• _Task directions_: Reproduce all of the rows below word for word, with no changes.

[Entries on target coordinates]
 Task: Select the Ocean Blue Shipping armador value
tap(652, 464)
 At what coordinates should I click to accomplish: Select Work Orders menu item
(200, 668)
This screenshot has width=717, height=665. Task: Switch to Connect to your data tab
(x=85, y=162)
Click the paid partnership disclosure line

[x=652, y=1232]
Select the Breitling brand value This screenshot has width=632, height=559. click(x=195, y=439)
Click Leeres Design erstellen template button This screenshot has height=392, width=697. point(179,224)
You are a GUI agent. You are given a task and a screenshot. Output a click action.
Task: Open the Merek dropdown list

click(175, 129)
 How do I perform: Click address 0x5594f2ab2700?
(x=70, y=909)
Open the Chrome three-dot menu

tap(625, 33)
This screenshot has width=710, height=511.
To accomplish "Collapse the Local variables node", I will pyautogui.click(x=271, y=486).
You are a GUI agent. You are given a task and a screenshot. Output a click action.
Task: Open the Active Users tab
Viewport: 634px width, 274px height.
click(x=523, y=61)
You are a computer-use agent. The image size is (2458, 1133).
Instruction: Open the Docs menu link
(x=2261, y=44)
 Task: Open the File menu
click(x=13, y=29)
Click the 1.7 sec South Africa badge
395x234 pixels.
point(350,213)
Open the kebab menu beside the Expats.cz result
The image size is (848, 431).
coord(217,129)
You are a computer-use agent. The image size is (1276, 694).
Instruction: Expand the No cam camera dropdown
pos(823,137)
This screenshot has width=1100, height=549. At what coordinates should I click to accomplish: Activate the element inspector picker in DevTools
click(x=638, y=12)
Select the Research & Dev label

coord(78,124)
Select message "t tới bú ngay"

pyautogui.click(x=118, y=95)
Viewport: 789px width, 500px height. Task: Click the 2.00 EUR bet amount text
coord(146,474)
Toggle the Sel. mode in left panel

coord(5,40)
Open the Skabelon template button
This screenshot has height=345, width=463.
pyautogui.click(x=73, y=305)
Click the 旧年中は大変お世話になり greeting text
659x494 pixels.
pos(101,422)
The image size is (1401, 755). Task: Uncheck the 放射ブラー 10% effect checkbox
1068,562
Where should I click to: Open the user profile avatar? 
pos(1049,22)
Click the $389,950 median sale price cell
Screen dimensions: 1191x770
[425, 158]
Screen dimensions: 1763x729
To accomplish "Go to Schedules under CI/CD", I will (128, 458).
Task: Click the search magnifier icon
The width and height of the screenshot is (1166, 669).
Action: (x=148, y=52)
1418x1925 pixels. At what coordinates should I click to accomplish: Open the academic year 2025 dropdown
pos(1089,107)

• _Exercise response_:
 Task: Select the Ocean Blue Shipping armador value
tap(652, 464)
 At what coordinates should I click to accomplish: Select Work Orders menu item
(200, 668)
This screenshot has width=717, height=665. Task: Switch to Connect to your data tab
(x=85, y=162)
Click the paid partnership disclosure line

[x=652, y=1232]
Select the Breitling brand value This screenshot has width=632, height=559. click(x=195, y=439)
Click Leeres Design erstellen template button This screenshot has height=392, width=697. point(179,224)
You are a GUI agent. You are given a task and a screenshot. Output a click action.
Task: Open the Merek dropdown list

click(175, 129)
 How do I perform: Click address 0x5594f2ab2700?
(x=70, y=909)
Open the Chrome three-dot menu

tap(625, 33)
This screenshot has width=710, height=511.
To accomplish "Collapse the Local variables node", I will pyautogui.click(x=271, y=486).
You are a GUI agent. You are given a task and a screenshot. Output a click action.
Task: Open the Active Users tab
Viewport: 634px width, 274px height.
click(x=523, y=61)
You are a computer-use agent. The image size is (2458, 1133).
Instruction: Open the Docs menu link
(x=2261, y=44)
 Task: Open the File menu
click(x=13, y=29)
Click the 1.7 sec South Africa badge
395x234 pixels.
point(350,213)
Open the kebab menu beside the Expats.cz result
The image size is (848, 431).
coord(217,129)
You are a computer-use agent. The image size is (1276, 694).
Instruction: Expand the No cam camera dropdown
pos(823,137)
This screenshot has width=1100, height=549. At what coordinates should I click to accomplish: Activate the element inspector picker in DevTools
click(x=638, y=12)
Select the Research & Dev label

coord(78,124)
Select message "t tới bú ngay"

pyautogui.click(x=118, y=95)
Viewport: 789px width, 500px height. Task: Click the 2.00 EUR bet amount text
coord(146,474)
Toggle the Sel. mode in left panel

coord(5,40)
Open the Skabelon template button
This screenshot has height=345, width=463.
pyautogui.click(x=73, y=305)
Click the 旧年中は大変お世話になり greeting text
659x494 pixels.
pos(101,422)
The image size is (1401, 755). Task: Uncheck the 放射ブラー 10% effect checkbox
1068,562
Where should I click to: Open the user profile avatar? 
pos(1049,22)
Click the $389,950 median sale price cell
Screen dimensions: 1191x770
[425, 158]
Screen dimensions: 1763x729
To accomplish "Go to Schedules under CI/CD", I will (128, 458).
Task: Click the search magnifier icon
The width and height of the screenshot is (1166, 669).
Action: (x=148, y=52)
1418x1925 pixels. At what coordinates should I click to accomplish: Open the academic year 2025 dropdown
pos(1089,107)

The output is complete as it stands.